WochenSpiegel: Als Landkreis könnten Sie doch die Kreisumlage erhöhen, um mehr Einnahmen zu erzielen?

Landrätin Anke Beilstein: Solange es mir möglich ist, weigere ich mich, die durch das Land zu verantwortende Lage der mangelhaften Finanzierung an die Orts- und Verbandsgemeinden weiterzugeben. Es ist einfach unredlich, auf Landesebene über Gesetze Standards zu formulieren und dann nicht die notwendigen Finanzen mit auf den Weg zu geben. Das gilt ganz besonders für den Bereich von Kita und Schülerbeförderung.

WochenSpiegel: Ist durch das neue enorme Finanzloch im Kreishaushalt der Neubau der Schulturnhalle am Gymnasium überhaupt noch realisierbar? Denn auch hier bekommen Sie ja deutlich weniger Zuschüsse vom Land als erhofft.

Landrätin Anke Beilstein: Das Gymnasium und die Schülerschaft brauchen die Sporthalle! Die Baubedingungen im Burgsattel sind jedoch gänzlich andere als eine Errichtung »auf der grünen Wiese«. Daher habe ich mich an das Ministerium des Innern und für Sport gewandt mit der Bitte, die Höhe der Förderung aufgrund der exponierten Lage und der damit verbundenen erhöhten Baukosten nochmals zu prüfen. Von dort wurde eine Prüfung zugesagt. Dieses Ergebnis ist abzuwarten, bevor ich hierzu eine Aussage treffe.

WochenSpiegel: Wie fühlt es sich für Sie persönlich als Landrätin an, mit einem solchen Finanzproblem zum Amtsantritt umgehen zu müssen?

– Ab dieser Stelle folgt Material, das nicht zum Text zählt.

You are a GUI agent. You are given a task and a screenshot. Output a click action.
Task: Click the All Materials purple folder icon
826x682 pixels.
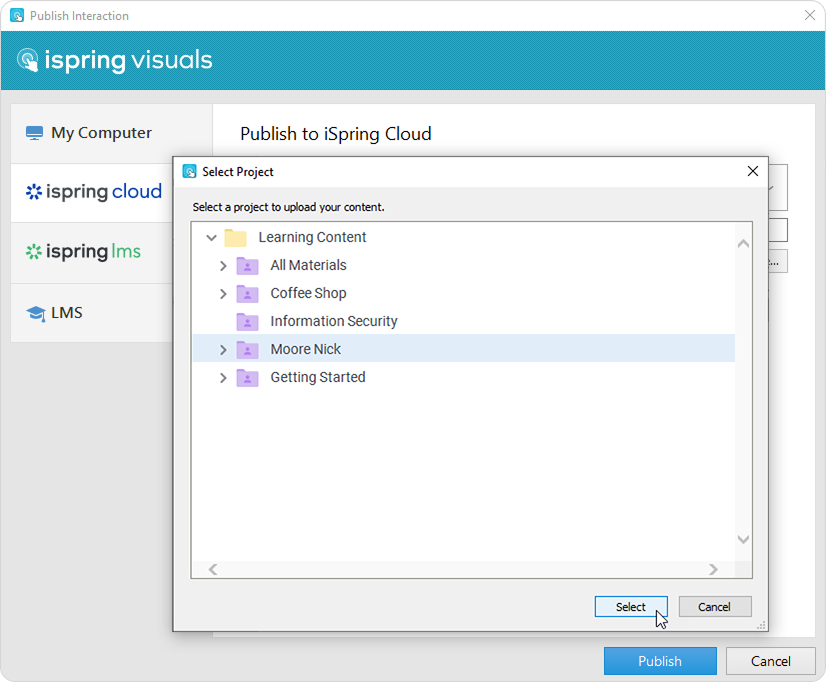pos(247,265)
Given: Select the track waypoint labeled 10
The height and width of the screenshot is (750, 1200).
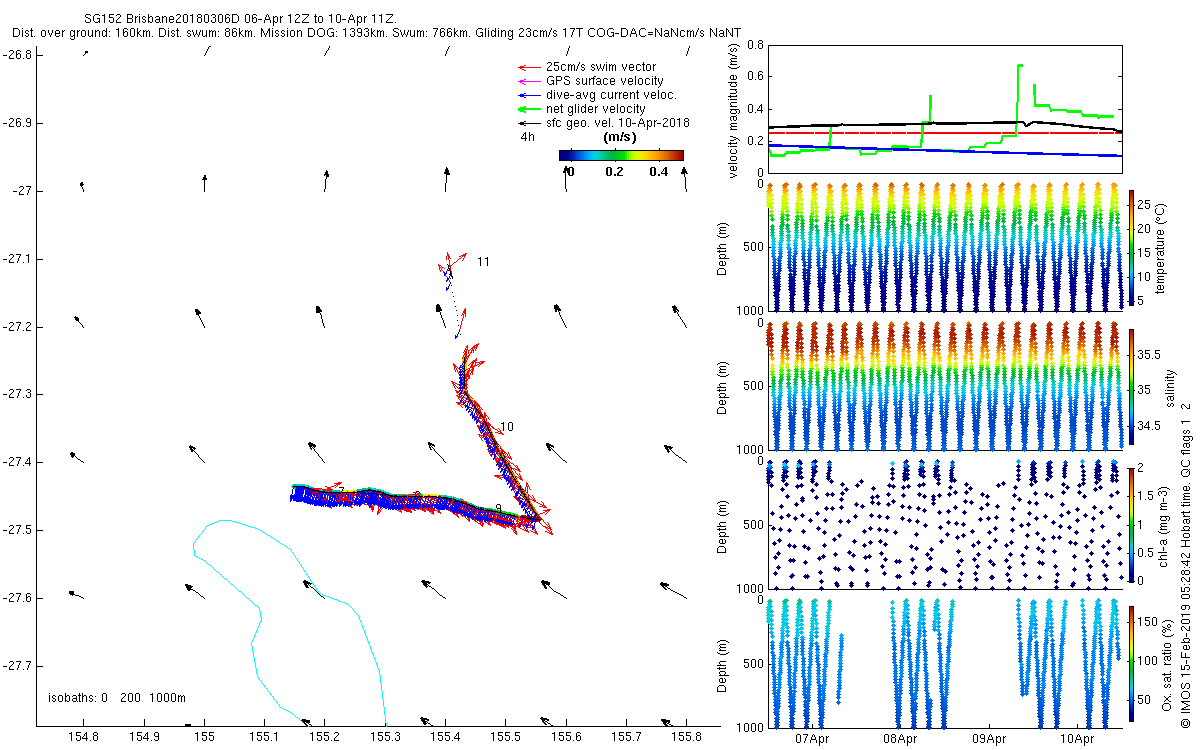Looking at the screenshot, I should 507,427.
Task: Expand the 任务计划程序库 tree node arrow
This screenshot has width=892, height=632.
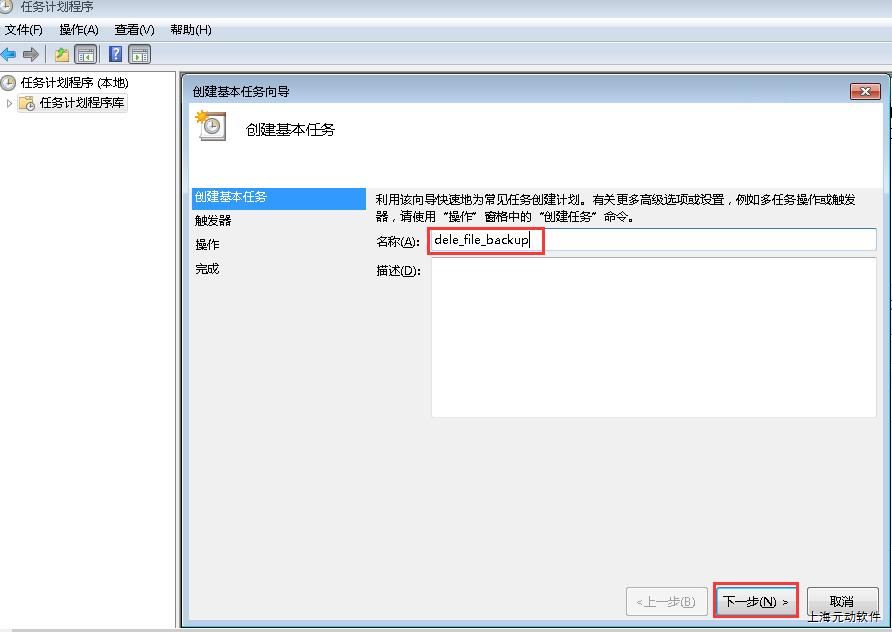Action: (x=9, y=104)
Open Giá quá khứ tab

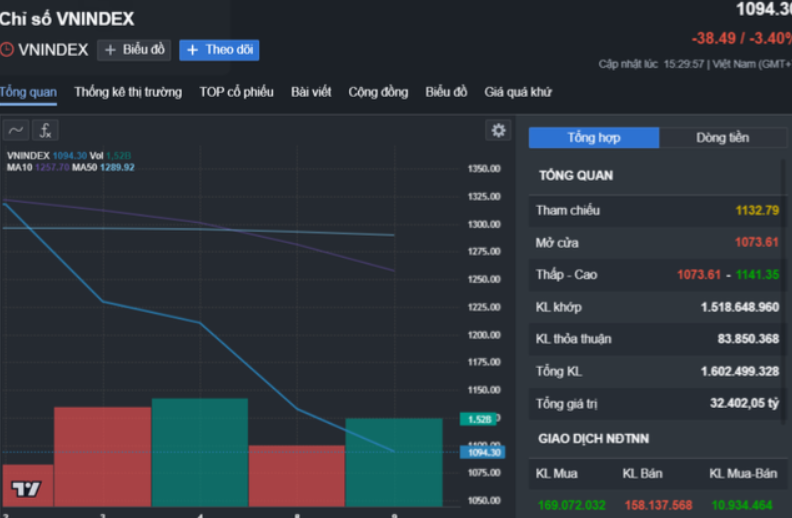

Landrätin Anke Beilstein: Natürlich hätte ich mir einen einfacheren Start gewünscht. Und ich bin mir sicher, dass das nicht die einzige Herausforderung bleiben wird. Aber ich habe viel Energie, eine gehörige Portion Optimismus und wenn es sein muss, dann werde ich kämpfen, damit der Landkreis zu seinem Recht kommt. WochenSpiegel:Vielen Dank für das Gespräch.